I appreciate Neon and the team behind it, they ingeniously crafted everything around the standard Postgres database so neatly and expanded the scope to use Postgres in different domains without any overhead. Not to mention they also have a humble open-source community.

  1. Go to their website, log in, or create an account.

  2. Create a project and a database, name them whatever you want:

Create project

  1. Go to your project dashboard, select your database, and copy the connection string, you will need this connection string later: Get connection string

Deploy serverless function Vercel

Deploying projects on Vercel is completely free in hobby accounts, and you can add custom domains to your projects if you have however by default Vercel will generate a production URL for your project.

  1. Build the serverless function:

    vercel build --prod --cwd ./shorten-url-functions
    

    --prod flag will build the function with all the configurations needed by Vercel to deploy and run this function in the production environment.

    After the build is completed it generates .vercel directory in the root, which has all the directories and configuration files containing lots of information like the runtime, project name, entry point, filesystem mappings, target environment, packages used, commands to be executed and so on.

    If you are curious to know more about it then go ahead and tweak things here and there (at your own risk) as long as everything works as expected.

  2. Deploy the build output:

    vercel deploy --prebuilt --prod --cwd ./shorten-url-functions
    

    --prebuilt flag is for Vercel to locate the output directory inside the .vercel and deploy it to production

    Only if this is the first time you are deploying this project then you have to answer some of the prompts.

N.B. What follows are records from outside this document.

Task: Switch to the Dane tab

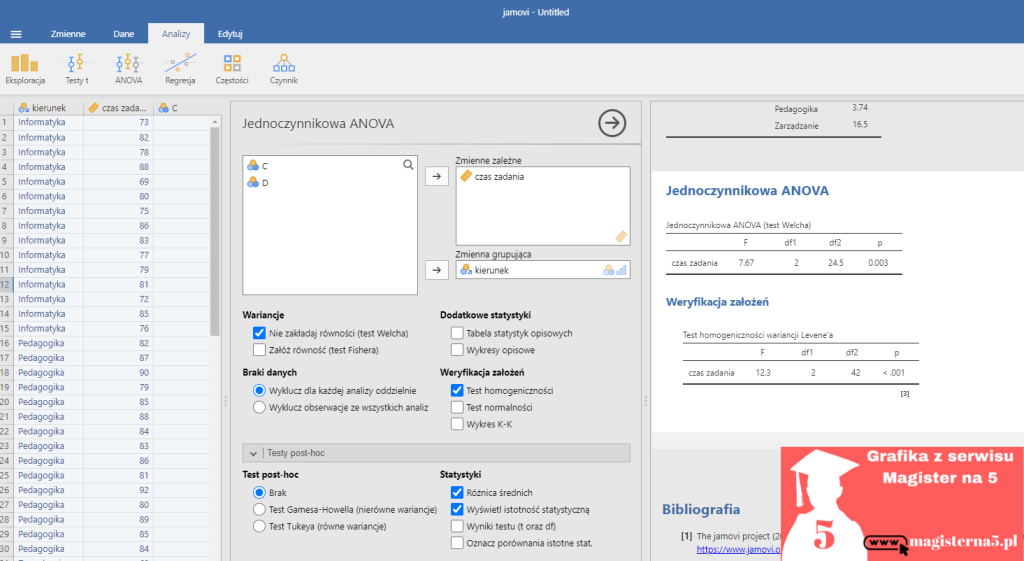Action: [123, 34]
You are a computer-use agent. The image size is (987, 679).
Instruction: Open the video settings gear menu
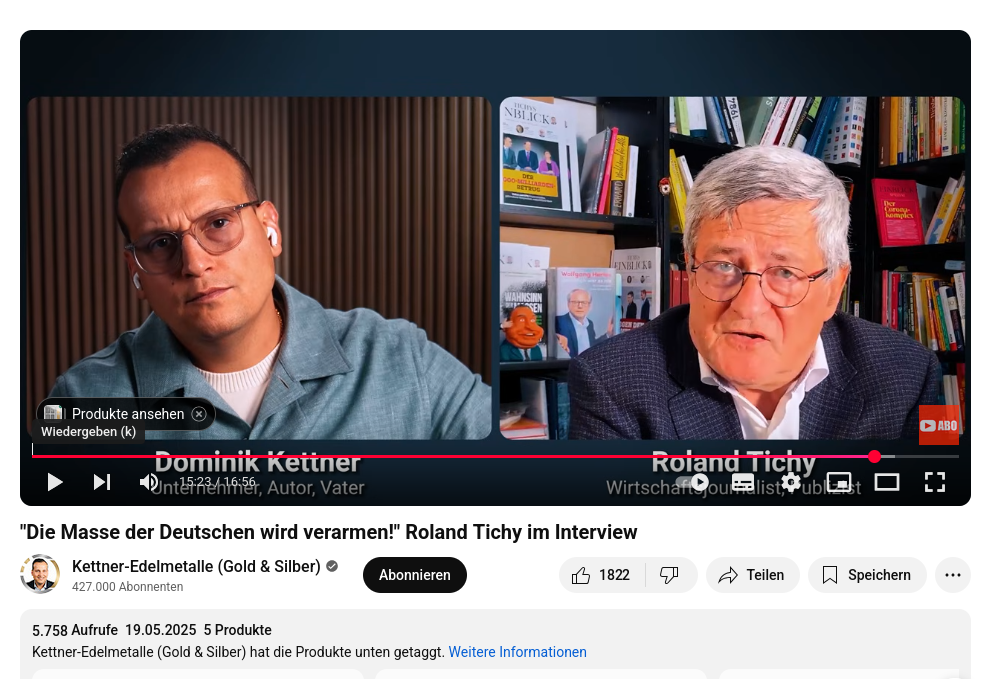[x=791, y=483]
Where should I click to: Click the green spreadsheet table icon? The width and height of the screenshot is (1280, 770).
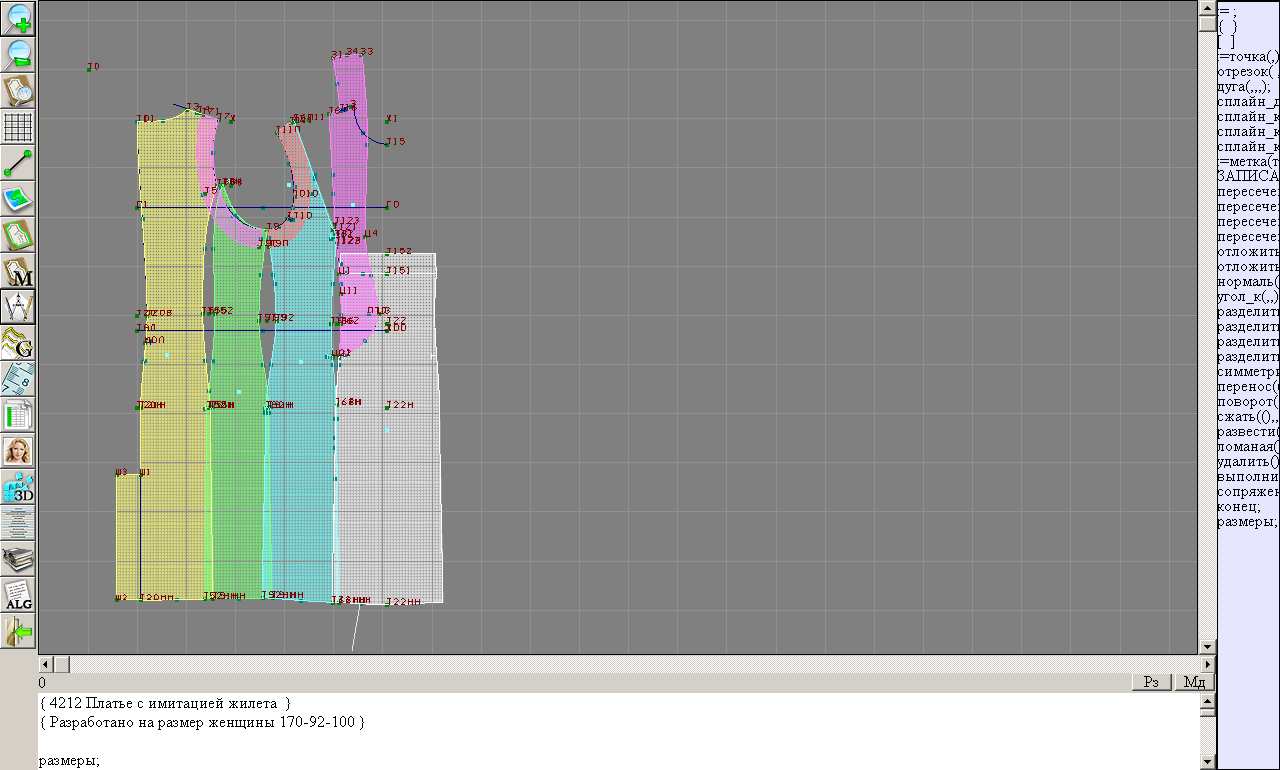click(x=18, y=415)
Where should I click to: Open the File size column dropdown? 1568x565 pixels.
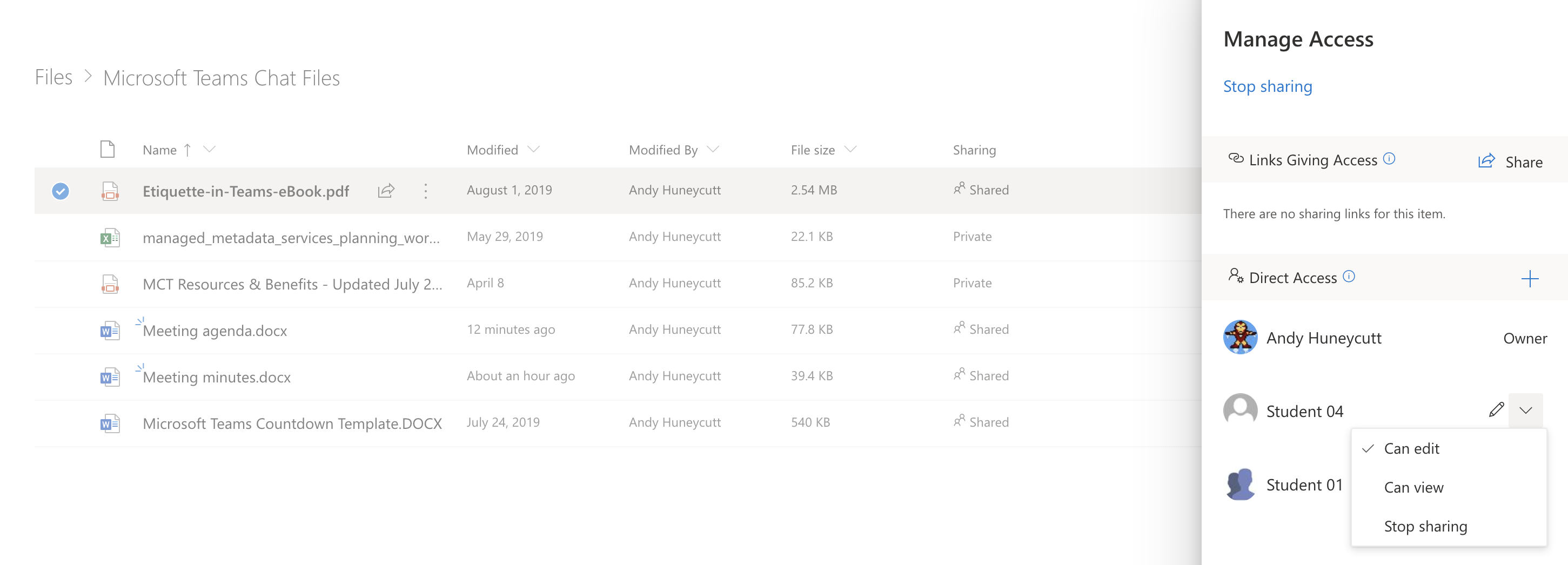tap(850, 149)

This is needed by Vercel to make sure your project is deployed properly with any alternate approach you may have.

  3. Add environment variables:

    vercel env add DATABASE_URL --cwd ./shorten-url-functions
    

    a prompt will appear asking for the value, paste the database connection string copied from the Neon project dashboard.

    You will need to deploy the function again using the command from step 2 so that the deployed function can use the newly added environment variable, most of the time it is not needed but it's better to make sure

  4. That's it with the serverless function deployment, now we need to get the domain.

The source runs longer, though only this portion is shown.